I remember from her earliest years my eldest daughter often talking about wanting to go 'home'. It took a long time for me to understand that this was not a literal sentiment, indeed she often said it when we were in our physical home. No, what she meant was a space in which she felt fully connected to love, order and safety. If something had gone wrong at school or with a friend, she was ill at ease in herself and longed for the feelings of security and unconditional love that her concept of home meant for her.
So our actors on the road in different schools and theatres every day transform spaces into a kind of imagination 'home' for the duration of their time there. I learned from my daughter early on that 'home' is a soulful and emotional place. Its possible to carry it with us wherever we go. When I was a young touring actor I made my home wherever I laid my head - in digs, or cheap hotel rooms. Four years of living with no permanent base as I travelled the world, led me to find my own way of recreating home wherever I was. This was achieved by taking with me five or six small objects/talismen which I could place around me in any room anywhere, and for the time I was there they served as my own symbols of home.
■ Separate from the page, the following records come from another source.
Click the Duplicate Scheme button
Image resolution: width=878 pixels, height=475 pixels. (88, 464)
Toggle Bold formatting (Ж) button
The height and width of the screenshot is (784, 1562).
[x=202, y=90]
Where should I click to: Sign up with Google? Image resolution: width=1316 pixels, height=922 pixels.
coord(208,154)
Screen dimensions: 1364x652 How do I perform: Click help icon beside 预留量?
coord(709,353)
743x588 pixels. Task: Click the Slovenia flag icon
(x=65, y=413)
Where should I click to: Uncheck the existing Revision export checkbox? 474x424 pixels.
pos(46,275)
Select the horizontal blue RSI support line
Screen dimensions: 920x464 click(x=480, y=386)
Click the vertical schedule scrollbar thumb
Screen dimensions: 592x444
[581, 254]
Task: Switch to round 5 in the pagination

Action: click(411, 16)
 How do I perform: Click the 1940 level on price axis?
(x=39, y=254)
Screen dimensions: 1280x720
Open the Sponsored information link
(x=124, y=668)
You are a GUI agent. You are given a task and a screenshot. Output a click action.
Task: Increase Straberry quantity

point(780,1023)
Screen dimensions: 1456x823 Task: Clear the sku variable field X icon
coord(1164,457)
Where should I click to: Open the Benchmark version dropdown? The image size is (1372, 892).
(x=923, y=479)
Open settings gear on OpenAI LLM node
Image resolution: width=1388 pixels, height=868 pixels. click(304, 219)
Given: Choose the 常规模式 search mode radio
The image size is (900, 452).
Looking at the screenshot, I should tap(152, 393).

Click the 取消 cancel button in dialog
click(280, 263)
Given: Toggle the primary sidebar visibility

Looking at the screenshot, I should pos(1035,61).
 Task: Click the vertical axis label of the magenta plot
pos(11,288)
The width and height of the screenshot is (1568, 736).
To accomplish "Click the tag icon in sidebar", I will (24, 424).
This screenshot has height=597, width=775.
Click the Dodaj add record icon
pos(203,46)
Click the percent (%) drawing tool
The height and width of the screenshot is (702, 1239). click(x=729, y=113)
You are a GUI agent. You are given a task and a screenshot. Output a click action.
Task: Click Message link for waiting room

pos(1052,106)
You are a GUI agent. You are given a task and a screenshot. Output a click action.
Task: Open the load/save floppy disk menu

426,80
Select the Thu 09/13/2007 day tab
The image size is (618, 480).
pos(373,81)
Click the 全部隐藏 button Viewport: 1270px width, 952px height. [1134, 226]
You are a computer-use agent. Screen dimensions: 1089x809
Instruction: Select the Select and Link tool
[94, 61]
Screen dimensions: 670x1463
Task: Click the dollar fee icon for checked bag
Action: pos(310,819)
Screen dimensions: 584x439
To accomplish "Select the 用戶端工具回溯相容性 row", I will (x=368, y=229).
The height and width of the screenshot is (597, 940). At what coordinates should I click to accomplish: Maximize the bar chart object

And so to the power of theatre as a home for community. What I mean by this is that its a space for the instinctual ritual of participation that is at the human heart of coming together in performance. People with faith find soulful solace and connection through shared rituals in places of worship. Most of these are consecrated, and this is itself an interesting concept. Its perhaps a bigger version of dedicating a space to home, this is a dedicated space that honours community.
In this secular and material age, many of us find ourselves cut adrift from a belief or faith in something invisible and unknown. The human restrictions of religion turn a great deal of people off. And yet we throw out the baby with the bathwater at our peril. The benefits of community are obvious. We need them as much as we need food and shelter. Sadly some people live lonely lives outside of community and we worry about them and their mental and physical health. We instinctively understand that to be human is to live in deep communion with others. Engagement with performance offers one such space and place, vessels for community.
As I sat down with a colleague for a meeting in the green room (the gap) at the Malthouse yesterday I was struck by the silence in the rest of the building. In its absence the experience and power of shared experienced was ever more present. In this space people find a kind of 'home'. We come together in community, professional theatre makers, amateur actors, students and children, people of all ages. We have a space dedicated to love and
imagination. Its tough in there sometimes as ideas are forged, discarded and realised. But its never dull or lifeless. Each person brings their own uniqueness to the space and thereby transforms it. In creative endeavour with a shared purpose difference is both honoured and melts away. People who may not give each other the time of day in another context, find themselves invited into the rich imaginative and emotional life of each other. Its the secret ingredient, and it raises us all up.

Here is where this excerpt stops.